ちなみに隣に写っている父親と思しき人物も、同じような服装で男性のシンボルがある位置に白鳥のようなものをあしらった器具を装着している。
懐かしさとおかしさで岩原の顔は、第一の地球にあるカードゲームアニメの主人公がやる、顎が特徴的な変顔になっている。
「岩原君どうしたかね?」木暮は最初からこれを狙って写真を選んだのか、顔がニヤついていた。「ずるいですよ木暮さ~ん。」
「最初からこれを狙ってましたね。」
「ハハハッ!ばれたか。ちょっとは緊張をほぐしてやろうかと思ってな、彼女だけが映っているものも一応持ってきたのだが、まあなんだ、深読みのし過ぎかもしれんが、君が元カノとやらを守れなかった悔しさで敵陣に突っ込んで自爆しかねないと思ったのだが。」
すると、岩原は後ろ頭をボリボリかきながら「自爆はさすがにしませんが、あながち間違ってませんよ。」とつぶやいた。
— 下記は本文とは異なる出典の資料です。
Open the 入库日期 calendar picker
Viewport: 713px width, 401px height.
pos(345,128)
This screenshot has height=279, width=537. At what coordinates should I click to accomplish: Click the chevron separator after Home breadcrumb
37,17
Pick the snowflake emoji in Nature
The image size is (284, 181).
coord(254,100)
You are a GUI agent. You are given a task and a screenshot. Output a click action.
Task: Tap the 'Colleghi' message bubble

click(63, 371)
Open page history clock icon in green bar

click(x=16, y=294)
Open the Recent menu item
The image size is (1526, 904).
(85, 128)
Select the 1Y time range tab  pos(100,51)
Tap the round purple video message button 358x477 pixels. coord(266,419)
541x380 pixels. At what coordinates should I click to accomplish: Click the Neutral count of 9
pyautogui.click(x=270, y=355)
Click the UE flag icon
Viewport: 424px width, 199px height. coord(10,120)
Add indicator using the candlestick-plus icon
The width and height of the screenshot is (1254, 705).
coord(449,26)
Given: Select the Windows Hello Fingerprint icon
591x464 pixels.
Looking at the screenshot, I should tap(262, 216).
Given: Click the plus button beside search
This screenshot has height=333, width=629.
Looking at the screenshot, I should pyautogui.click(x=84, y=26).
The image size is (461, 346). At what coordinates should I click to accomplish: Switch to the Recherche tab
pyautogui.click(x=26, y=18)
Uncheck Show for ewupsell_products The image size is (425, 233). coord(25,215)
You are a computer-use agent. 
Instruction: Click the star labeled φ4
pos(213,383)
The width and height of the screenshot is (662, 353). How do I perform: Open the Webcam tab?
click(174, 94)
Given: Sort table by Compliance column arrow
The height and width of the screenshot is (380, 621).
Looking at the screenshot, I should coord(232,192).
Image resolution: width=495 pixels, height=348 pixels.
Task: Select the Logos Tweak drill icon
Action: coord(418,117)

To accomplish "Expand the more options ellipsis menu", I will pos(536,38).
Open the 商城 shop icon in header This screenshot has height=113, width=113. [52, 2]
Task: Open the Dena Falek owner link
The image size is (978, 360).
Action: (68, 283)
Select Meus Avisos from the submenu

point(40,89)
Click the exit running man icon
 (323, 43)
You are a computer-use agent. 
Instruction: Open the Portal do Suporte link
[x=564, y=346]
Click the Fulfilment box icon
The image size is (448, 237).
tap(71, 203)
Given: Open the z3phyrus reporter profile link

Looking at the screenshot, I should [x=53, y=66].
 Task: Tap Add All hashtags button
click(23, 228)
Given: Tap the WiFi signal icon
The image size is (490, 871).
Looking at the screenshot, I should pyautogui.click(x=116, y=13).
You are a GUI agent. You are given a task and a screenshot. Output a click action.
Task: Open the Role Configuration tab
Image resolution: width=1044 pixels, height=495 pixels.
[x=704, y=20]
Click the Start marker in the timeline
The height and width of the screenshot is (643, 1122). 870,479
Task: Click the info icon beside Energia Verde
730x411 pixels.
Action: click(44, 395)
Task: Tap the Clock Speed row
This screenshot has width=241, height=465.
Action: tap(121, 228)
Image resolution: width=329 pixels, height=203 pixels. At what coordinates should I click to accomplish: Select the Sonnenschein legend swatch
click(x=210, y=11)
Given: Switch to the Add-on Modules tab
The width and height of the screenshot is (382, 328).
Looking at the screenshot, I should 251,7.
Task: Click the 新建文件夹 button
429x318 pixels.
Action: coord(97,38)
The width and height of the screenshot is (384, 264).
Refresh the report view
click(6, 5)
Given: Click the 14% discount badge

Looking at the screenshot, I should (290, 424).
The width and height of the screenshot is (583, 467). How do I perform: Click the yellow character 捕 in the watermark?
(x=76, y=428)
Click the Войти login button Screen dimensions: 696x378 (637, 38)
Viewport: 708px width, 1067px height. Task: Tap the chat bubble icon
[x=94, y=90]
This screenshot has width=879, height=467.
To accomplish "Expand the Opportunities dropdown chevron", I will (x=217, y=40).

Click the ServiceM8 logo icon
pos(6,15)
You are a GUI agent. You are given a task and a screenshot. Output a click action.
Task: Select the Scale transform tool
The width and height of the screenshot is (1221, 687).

「しかし…プフッ!何ですか木暮さん、ズズッ…ハア…この男のふざけた格好は。」
木暮が写真を出したその時、浜里も手持ち無沙汰で覗き込んでいた。そのため浜里は、写真の中の男性のあまりに滑稽な姿に笑った瞬間に鼻水を吹き出してしまった。
「笑ってしまう気もわかるが、フフ…こ、これでも一応宇宙の中では指折りの強さを誇るトロワ民族国軍の副団長なのだぞ?」
「存じ上げております木暮さん。フフフッ…で、ですが!この姿だけは…ど、どうしても慣れません。フフッ」
木暮も浜里も真剣さを装っているが、明らかに互いに顔を見ないようにして笑っている。やはり習慣が違うと他人の姿や生活習慣は時に滑稽に見えるようである。
岩原を含めた三人は、時折目を合わせてはニヤ付き静かに笑った。
ひとしきり笑い終わったちょうどその時、大金も気がついた。
「よし、大金も起きたことだし事件の説明をするか。」
そういって木暮は、鞄から電子帳面と小型の映写機みたいなものを出して作戦資料を部屋の壁に映し出した。